Work order
Please print exactly the lines from the line containing "Where should I" through the end of the data, no more, and keep pictures out of the copy.

---

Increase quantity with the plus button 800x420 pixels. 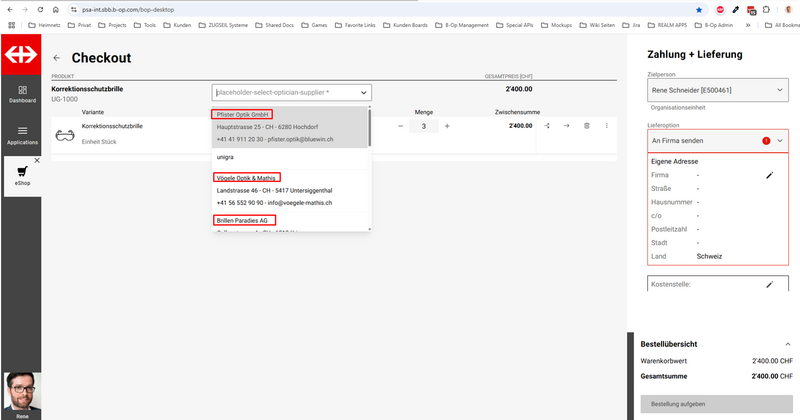[x=447, y=126]
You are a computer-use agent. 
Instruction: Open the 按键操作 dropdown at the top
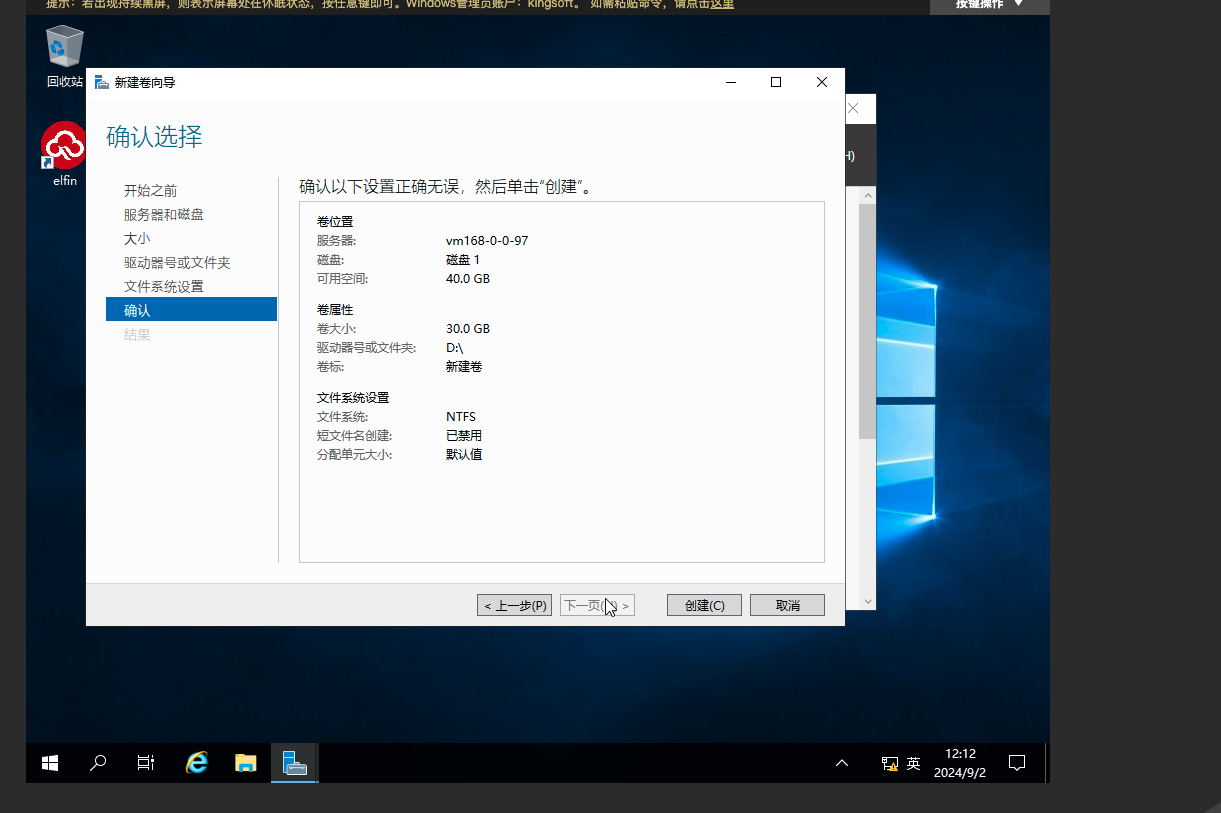pyautogui.click(x=989, y=4)
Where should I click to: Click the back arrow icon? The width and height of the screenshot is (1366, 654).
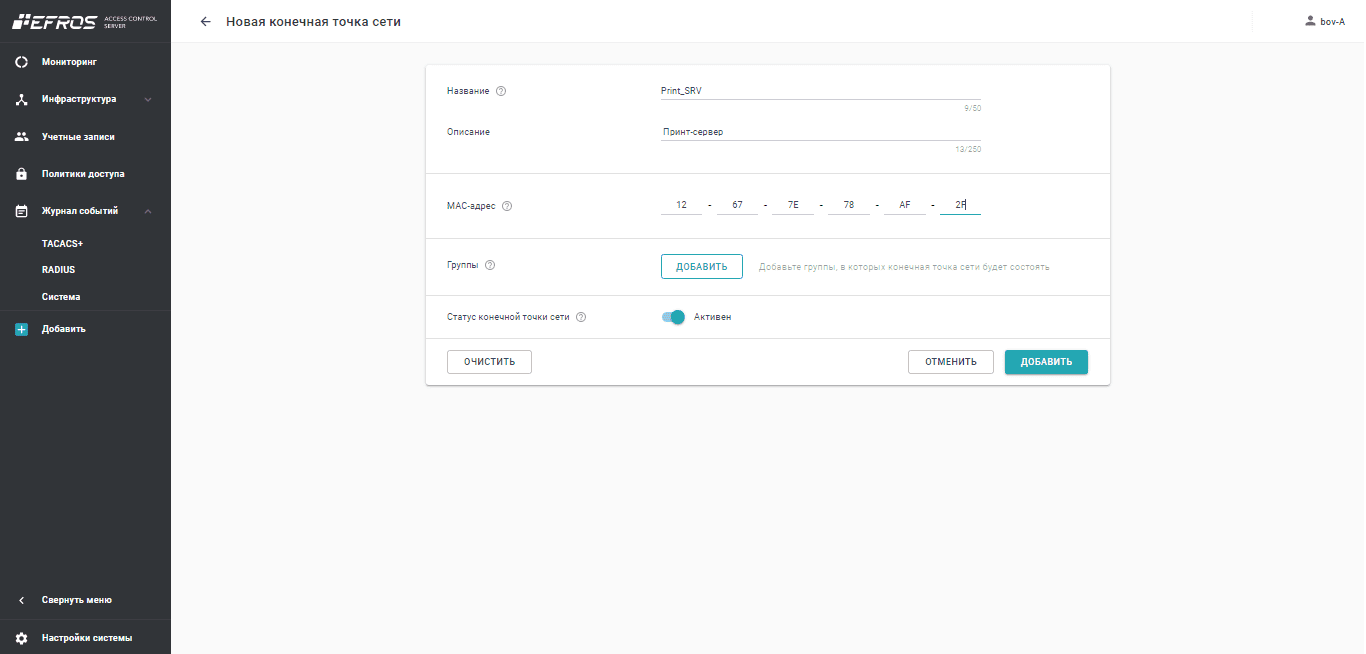[x=206, y=22]
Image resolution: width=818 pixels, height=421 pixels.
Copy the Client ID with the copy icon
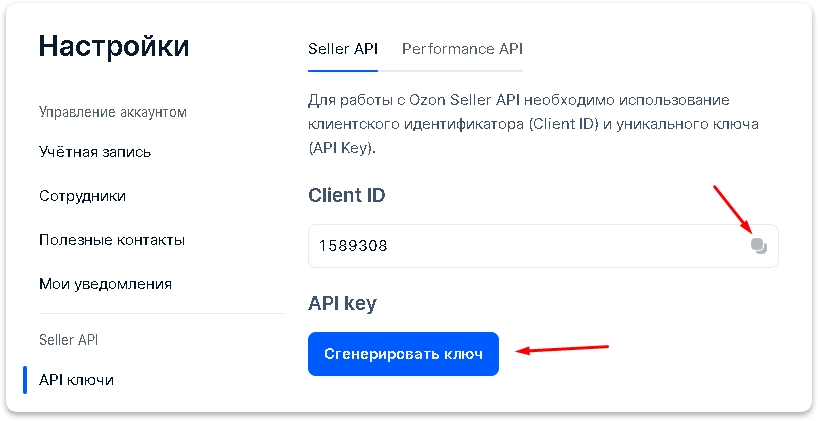pos(758,246)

---

Exercise solution
Where should I click to: Click the back arrow icon? The width and height of the screenshot is (1366, 654).
[x=206, y=22]
Image resolution: width=818 pixels, height=421 pixels.
Copy the Client ID with the copy icon
pos(758,246)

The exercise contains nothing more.